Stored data
--------------------------------------------------

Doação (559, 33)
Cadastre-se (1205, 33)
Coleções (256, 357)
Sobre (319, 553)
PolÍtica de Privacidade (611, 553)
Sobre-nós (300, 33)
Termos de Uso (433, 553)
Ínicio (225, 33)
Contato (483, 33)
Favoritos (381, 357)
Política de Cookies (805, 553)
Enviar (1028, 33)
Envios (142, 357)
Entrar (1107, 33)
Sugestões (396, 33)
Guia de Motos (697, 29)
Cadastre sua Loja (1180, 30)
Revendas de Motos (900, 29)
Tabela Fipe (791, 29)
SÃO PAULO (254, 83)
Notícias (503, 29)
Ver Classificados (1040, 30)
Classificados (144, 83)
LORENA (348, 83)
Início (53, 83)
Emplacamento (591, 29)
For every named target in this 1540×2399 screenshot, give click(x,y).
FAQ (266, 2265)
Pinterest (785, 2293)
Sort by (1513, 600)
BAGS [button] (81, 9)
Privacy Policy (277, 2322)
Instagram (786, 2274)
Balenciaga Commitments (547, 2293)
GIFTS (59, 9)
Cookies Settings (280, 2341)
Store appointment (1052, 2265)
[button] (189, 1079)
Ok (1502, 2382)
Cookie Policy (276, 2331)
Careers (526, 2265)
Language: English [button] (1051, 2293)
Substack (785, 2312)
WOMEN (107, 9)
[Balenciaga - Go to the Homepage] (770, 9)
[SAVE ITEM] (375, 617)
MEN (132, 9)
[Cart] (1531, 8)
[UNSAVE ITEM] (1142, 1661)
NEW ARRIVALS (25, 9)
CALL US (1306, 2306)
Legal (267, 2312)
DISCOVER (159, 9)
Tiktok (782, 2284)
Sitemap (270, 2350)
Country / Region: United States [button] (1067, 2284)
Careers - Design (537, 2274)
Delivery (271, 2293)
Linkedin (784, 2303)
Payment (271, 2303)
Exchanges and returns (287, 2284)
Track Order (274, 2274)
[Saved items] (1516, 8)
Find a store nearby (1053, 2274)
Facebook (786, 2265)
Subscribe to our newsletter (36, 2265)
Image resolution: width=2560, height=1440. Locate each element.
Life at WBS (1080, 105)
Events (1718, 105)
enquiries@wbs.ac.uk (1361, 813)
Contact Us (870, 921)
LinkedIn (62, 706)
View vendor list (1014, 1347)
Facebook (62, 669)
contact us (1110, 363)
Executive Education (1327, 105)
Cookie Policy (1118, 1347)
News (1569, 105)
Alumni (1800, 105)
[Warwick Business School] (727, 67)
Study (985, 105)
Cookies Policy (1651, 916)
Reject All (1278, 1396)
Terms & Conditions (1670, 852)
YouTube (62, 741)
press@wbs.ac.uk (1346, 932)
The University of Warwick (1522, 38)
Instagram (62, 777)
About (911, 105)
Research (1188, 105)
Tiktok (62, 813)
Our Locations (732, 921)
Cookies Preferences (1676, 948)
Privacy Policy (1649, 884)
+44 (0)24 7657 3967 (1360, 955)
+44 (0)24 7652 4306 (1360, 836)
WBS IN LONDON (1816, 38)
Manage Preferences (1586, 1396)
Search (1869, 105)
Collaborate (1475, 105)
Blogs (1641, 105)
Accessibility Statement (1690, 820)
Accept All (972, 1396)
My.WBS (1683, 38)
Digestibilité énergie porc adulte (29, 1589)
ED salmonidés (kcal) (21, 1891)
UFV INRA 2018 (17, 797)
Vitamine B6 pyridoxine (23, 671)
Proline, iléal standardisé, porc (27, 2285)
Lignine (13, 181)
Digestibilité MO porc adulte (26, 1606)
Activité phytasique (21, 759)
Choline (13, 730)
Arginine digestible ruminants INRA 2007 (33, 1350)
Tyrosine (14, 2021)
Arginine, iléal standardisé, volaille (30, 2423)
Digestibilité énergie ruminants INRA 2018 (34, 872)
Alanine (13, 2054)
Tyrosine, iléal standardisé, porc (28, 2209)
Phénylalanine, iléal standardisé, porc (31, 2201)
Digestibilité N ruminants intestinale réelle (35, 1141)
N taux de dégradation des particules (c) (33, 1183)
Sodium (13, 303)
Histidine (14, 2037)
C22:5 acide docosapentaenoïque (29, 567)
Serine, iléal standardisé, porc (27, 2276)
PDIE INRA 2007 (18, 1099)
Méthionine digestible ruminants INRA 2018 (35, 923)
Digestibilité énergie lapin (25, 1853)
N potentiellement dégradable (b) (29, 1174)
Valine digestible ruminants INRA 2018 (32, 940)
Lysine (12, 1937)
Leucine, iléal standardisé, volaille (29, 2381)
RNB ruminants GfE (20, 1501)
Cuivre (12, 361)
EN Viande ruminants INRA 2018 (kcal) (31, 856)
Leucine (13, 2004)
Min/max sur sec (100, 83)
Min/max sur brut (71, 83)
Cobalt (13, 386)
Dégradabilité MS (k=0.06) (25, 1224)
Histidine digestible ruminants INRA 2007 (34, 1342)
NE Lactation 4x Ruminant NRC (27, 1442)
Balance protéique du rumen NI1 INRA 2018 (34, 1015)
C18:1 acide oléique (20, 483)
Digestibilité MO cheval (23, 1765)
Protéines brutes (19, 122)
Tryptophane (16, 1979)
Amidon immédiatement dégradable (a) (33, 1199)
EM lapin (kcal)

--------------------------------------------------

From the line containing "Digestibilité N ruminants" to the last line of the data above, copy each line exactly and add nothing.

### ANSWER SPACE:
Digestibilité N ruminants intestinale réelle (35, 1141)
N taux de dégradation des particules (c) (33, 1183)
Sodium (13, 303)
Histidine (14, 2037)
C22:5 acide docosapentaenoïque (29, 567)
Serine, iléal standardisé, porc (27, 2276)
PDIE INRA 2007 (18, 1099)
Méthionine digestible ruminants INRA 2018 (35, 923)
Digestibilité énergie lapin (25, 1853)
N potentiellement dégradable (b) (29, 1174)
Valine digestible ruminants INRA 2018 (32, 940)
Lysine (12, 1937)
Leucine, iléal standardisé, volaille (29, 2381)
RNB ruminants GfE (20, 1501)
Cuivre (12, 361)
EN Viande ruminants INRA 2018 (kcal) (31, 856)
Leucine (13, 2004)
Min/max sur sec (100, 83)
Min/max sur brut (71, 83)
Cobalt (13, 386)
Dégradabilité MS (k=0.06) (25, 1224)
Histidine digestible ruminants INRA 2007 (34, 1342)
NE Lactation 4x Ruminant NRC (27, 1442)
Balance protéique du rumen NI1 INRA 2018 (34, 1015)
C18:1 acide oléique (20, 483)
Digestibilité MO cheval (23, 1765)
Protéines brutes (19, 122)
Tryptophane (16, 1979)
Amidon immédiatement dégradable (a) (33, 1199)
EM lapin (kcal)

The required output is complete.